Aim: Duchenne Muscular Dystrophy (DMD) and its murine model, mdx, are characterized by muscle damage and increased oxidative stress. Furthermore, DMD patients have distorted dentofacial morphology which could be a result of changed masticatory mechanics due to muscular dysfunction. To determine potential changes in masticatory mechanics we searched for morphological abnormalities including nuclei localization, fibre diameters, collagen and myosin heavy chain (MyHC)-isoforms expression in control and mdx mice. In addition we analyzed the GSH (glutathione) content.

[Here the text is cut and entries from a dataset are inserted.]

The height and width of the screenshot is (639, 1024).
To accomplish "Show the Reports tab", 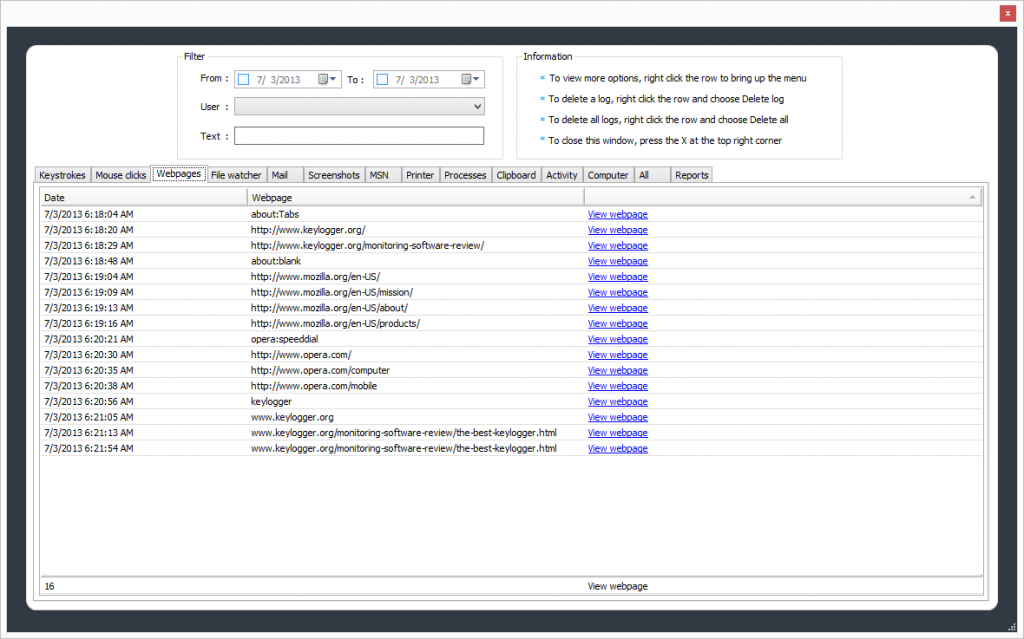I will [691, 175].
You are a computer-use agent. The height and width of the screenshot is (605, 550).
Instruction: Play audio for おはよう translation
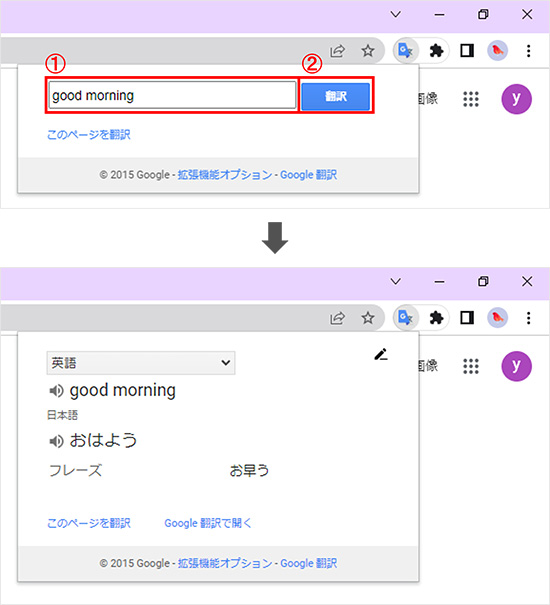(x=56, y=441)
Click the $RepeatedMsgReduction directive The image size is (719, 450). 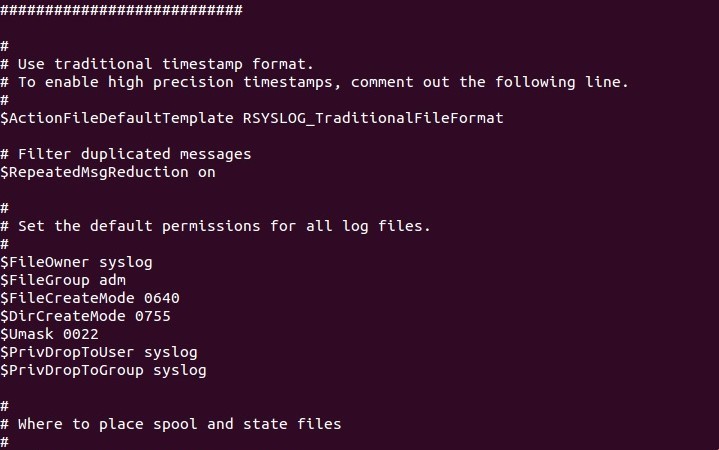94,172
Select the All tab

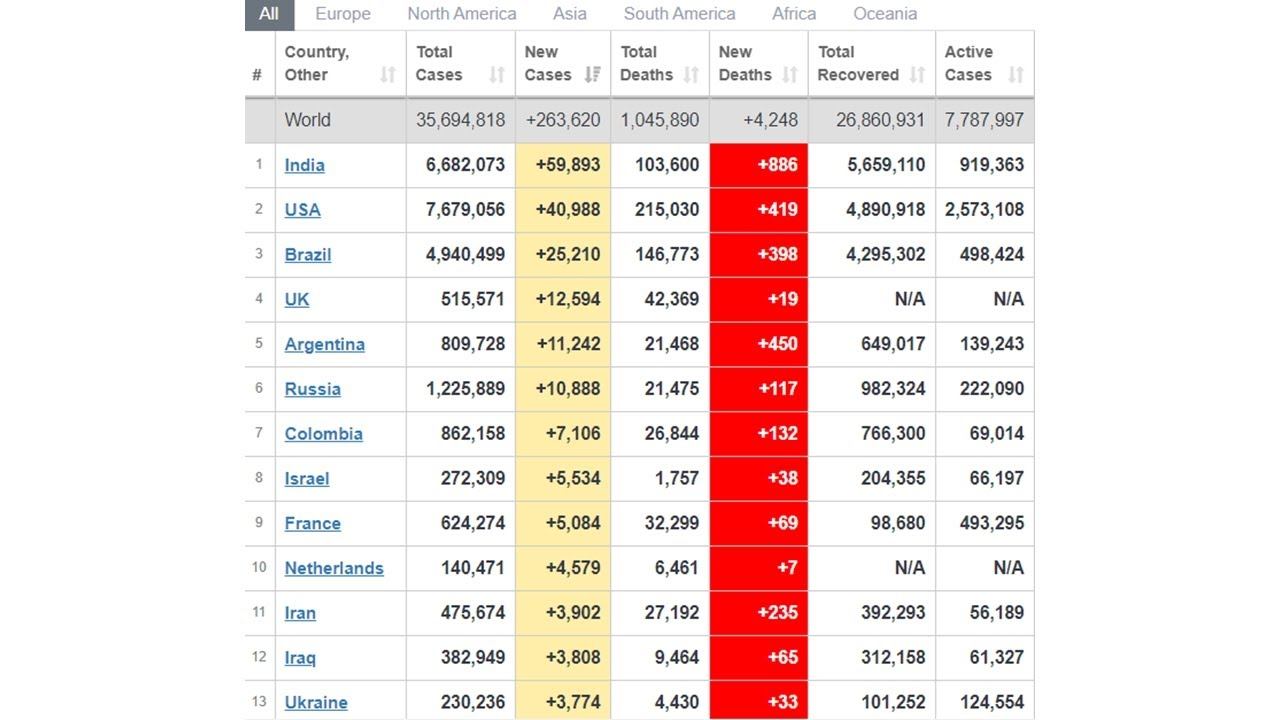tap(269, 14)
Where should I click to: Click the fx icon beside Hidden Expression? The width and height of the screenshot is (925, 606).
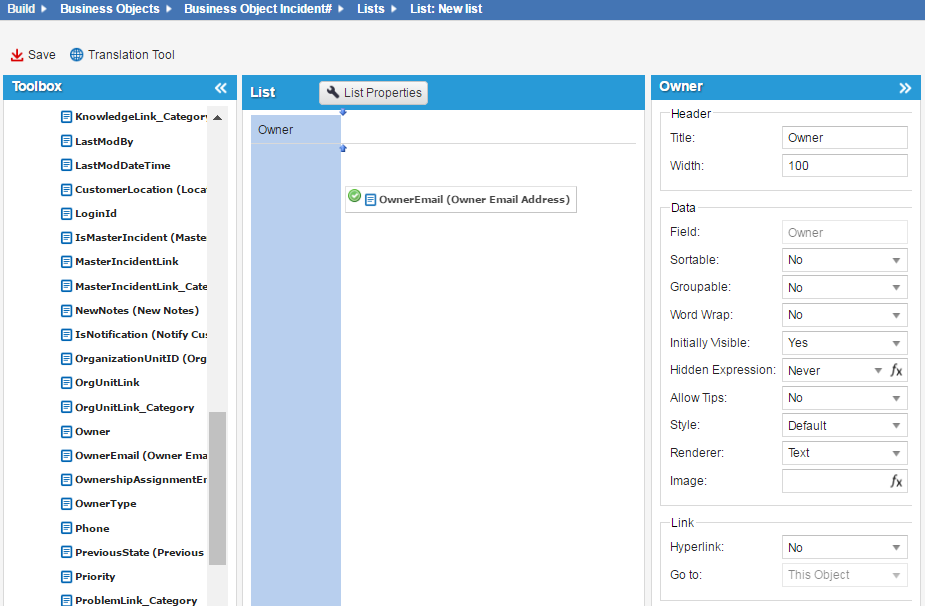[x=896, y=370]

Material and Methods: Muscle sections were stained with hemalaun/eosin and Sirius Red. The mRNA and protein levels of the MHC-isoforms were studied using quantitative RT-PCR, Western blot analyses and histochemistry in masseter (MAS), temporal (TEM), tongue (TON) and soleus (SOL) of both mouse strains.
Results: Mdx masticatory muscles contained 11-75% fibres with centralized nuclei, numerous inflammatory foci and an accumulation of collagen except TON. Furthermore, a significant increased mean fibre diameter was observed in all tested mdx muscles. In contrast to SOL the MyHC type 1 isoform was not detectable in masticatory muscle tissues of control and mdx mice. In TEM and TON of mdx the MyHC type 2b and type 2x were significantly down regulated. We found a muscle specific lower content of GSH in mdx mice compared to controls.
Conclusion: These observations suggest that mdx masticatory muscles are differentially affected by the disease process. However, the observed down regulation of the MyHC isoforms may be responsible for the functional misbalance of masticatory muscles in DMD and could be causing dentomorphological changes.